Interest rates to remain low for a very long time, predicts nobel laureate; 'we're all looking like Japan'

Yields on debt of nations including the U.S. and U.K. are at almost the lowest ever because policy makers have been unable to boost economic growth, according to economist Paul Krugman.

German bunds due in 10 years yielded 1.46 percent after falling to 1.43 percent yesterday, the lowest since at least 1989, as Greece failed to agree to a government, threatening to deepen Europe’s debt crisis. Treasuries of the same maturity yield 1.78 percent, compared with a record low 1.67 percent in September. Gilts touched 1.89 percent yesterday, also the lowest since at least 1989.

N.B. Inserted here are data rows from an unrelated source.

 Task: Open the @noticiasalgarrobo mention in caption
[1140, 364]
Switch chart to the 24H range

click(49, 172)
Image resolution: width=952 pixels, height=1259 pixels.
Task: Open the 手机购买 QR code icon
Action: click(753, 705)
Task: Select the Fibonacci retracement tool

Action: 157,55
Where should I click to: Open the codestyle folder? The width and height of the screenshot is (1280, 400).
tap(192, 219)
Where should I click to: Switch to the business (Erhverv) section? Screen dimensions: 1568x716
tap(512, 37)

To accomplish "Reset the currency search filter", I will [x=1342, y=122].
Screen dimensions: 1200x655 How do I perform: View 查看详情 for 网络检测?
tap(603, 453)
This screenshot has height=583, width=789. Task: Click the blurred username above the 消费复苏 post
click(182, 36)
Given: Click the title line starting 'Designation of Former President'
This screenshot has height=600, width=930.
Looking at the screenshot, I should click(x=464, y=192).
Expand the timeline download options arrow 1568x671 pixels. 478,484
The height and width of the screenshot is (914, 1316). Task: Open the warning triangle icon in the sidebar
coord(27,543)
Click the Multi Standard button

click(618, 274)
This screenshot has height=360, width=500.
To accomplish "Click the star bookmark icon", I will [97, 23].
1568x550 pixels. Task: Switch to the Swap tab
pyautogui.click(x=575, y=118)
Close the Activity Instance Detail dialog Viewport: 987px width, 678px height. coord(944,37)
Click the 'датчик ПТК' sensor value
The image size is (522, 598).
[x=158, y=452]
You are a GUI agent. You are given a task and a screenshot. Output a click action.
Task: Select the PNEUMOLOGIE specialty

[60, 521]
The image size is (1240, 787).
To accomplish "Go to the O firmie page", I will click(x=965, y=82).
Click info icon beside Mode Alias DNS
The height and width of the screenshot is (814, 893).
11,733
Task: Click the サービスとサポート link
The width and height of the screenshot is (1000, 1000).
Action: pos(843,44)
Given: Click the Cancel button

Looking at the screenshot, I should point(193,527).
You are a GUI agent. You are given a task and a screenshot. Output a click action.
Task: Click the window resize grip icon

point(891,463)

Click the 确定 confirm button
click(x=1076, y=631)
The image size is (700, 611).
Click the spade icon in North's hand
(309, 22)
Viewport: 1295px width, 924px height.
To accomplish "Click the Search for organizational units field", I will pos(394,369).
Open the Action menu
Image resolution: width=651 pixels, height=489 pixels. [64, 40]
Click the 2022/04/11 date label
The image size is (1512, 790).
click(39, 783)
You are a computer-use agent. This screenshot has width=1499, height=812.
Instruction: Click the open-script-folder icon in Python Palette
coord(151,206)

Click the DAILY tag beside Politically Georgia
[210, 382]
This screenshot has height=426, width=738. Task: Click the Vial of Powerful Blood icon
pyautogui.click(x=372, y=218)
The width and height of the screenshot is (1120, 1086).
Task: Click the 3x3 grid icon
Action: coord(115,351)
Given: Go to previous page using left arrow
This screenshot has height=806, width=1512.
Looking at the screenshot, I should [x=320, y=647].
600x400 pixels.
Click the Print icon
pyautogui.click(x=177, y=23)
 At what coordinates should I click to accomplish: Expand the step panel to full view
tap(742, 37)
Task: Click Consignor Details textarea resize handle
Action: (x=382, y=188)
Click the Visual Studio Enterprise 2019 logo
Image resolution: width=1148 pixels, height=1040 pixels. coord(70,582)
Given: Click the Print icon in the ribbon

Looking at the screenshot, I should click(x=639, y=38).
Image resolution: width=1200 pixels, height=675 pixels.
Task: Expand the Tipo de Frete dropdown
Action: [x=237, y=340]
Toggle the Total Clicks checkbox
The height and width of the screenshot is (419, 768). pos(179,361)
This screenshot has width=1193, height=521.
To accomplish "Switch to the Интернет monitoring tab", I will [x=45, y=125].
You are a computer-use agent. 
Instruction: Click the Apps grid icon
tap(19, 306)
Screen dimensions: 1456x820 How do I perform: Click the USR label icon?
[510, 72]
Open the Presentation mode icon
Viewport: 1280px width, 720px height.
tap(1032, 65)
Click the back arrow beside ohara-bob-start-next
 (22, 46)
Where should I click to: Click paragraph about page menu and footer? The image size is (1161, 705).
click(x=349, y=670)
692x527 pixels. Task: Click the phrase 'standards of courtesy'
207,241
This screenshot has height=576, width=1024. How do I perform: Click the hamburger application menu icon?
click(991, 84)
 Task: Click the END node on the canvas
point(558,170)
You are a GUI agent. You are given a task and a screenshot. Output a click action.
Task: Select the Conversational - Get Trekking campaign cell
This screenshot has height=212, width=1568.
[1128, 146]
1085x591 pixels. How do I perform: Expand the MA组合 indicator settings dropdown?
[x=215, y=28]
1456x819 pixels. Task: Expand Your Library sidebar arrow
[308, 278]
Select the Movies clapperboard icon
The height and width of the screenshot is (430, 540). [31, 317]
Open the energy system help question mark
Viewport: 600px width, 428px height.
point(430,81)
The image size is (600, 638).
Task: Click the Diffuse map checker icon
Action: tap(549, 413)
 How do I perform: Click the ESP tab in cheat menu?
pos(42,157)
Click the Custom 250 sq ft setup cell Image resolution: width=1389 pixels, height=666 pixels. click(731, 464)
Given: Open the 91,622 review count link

“I don’t actually buy the flight-to-quality story, or at least it’s way overstated,” Krugman, a Nobel laureate economist and professor at Princeton University, said today in a radio interview on Bloomberg. “We’re all looking like we’re heading for lost decades, which means that policy interest-rates are going to stay close to zero for a really long time.”

Japan’s so-called lost decade during the 1990s saw the economy slip in and out of recession and grow at an average rate of about 1 percent a year after the collapse of a real-estate bubble.

Fed Policy

Federal Reserve policy makers have said they will probably keep their target for overnight lending between banks close to zero, where it’s been since December 2008, at least until late 2014 to boost the economy. The Bank of England has kept its target interest rate at 0.5 percent since March 2009, while the European Central Bank reduced its interest rate to 1 percent in December.

Investors are asking “when do you think short-term interest rates are going to rise in the U.S.? When do you think they’re going to rise in Germany or in Britain?” Krugman said. “The answer is not for years and years to come. We’re all looking like Japan.”

The global economy is forecast to grow 2.2 percent this year and 2.9 percent in 2013, according to the median estimate of economists surveyed by Bloomberg. That compares with an average of 3.1 percent for the decade up to 2007.

“Anyplace that has a reasonably stable government, and its own currency and borrows in its own currency, all those interest rates are very low for a very good reason,” Krugman said. “The future is looking pretty grim for the real economy in those places.”